MessageSujet: Version Marine : où en sont les juifs de France dans leur attitude vis-à-vis du FN ?   Mar 17 Juin - 10:41

09:14:47Atlantico.fr - 17.06.2014
Par Shmuel Trigano(*) |
Propos recueillis par Alexis Franco

Atlantico - Il n'existe que très peu de chiffres quant à la popularité du Front National auprès des électeurs de confession israélite. Le dernier en date de 2011 provient du quotidien israëlien Haaretz, selon lequel 7% à 8% des juifs français voteraient pour Marine Le Pen. Quelles sont les motivations de ces derniers ?
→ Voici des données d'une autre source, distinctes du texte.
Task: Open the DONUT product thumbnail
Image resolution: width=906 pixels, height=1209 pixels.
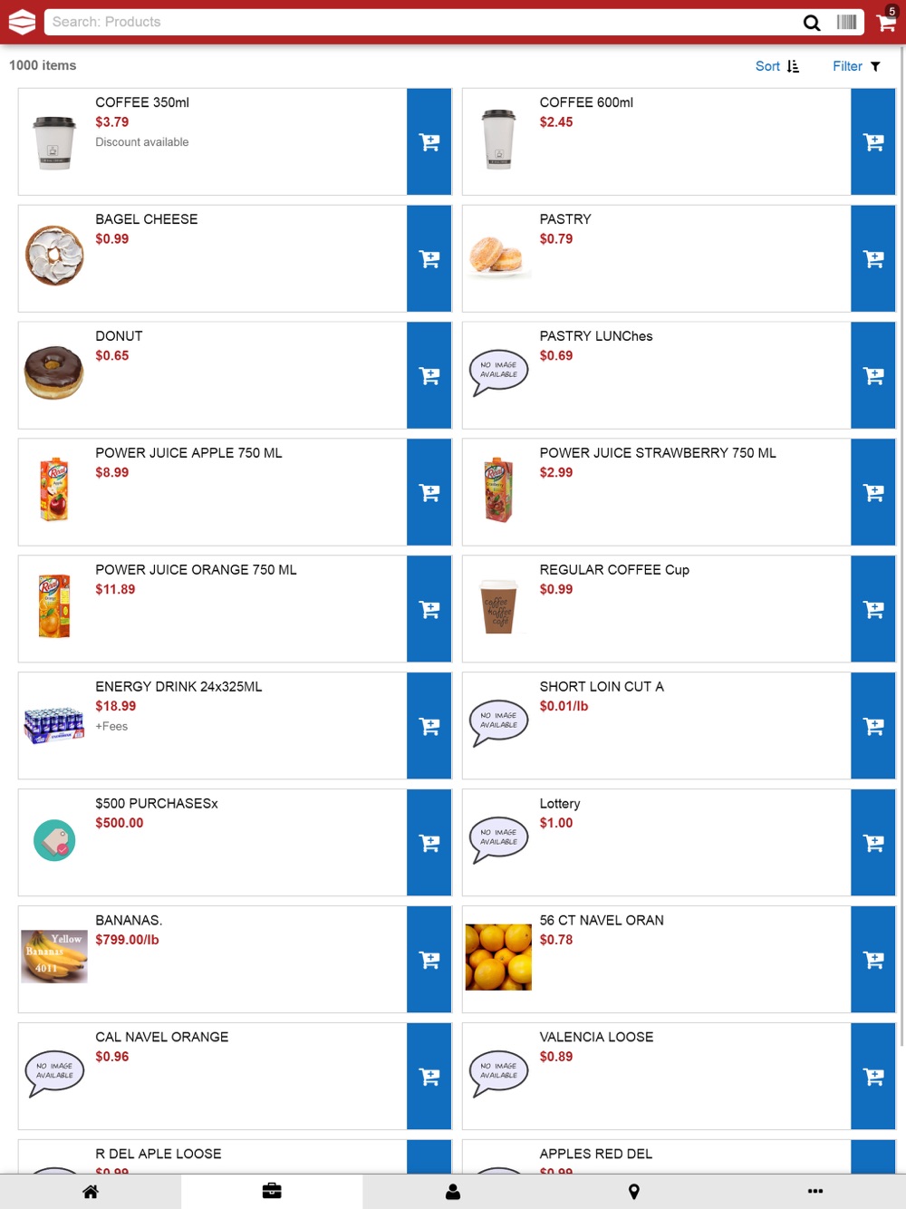Action: click(x=54, y=372)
Shmuel Trigano - Je suis d'abord très perplexe sur les sondages de ce genre car ils ne reposent sur rien de sérieux, étant donné li'mpossibilité pratique de dénombrer la population juive française (entre 350 000 et 400 000 personnes?) et encore moins un échantillon significatif. Il y a 30 ans j'avais contribué à l'analyse d'un sondage "sortie des urnes" qui montrait que dans les faits des électeurs juifs votaient dans les mêmes proportions partisanes que l'électorat général sauf qu'il votaient avec encore plus d'amplitude. Quand la France votait à droite, ils étaient encore plus à droite, comme si cet électorat constituait une caisse de résonance.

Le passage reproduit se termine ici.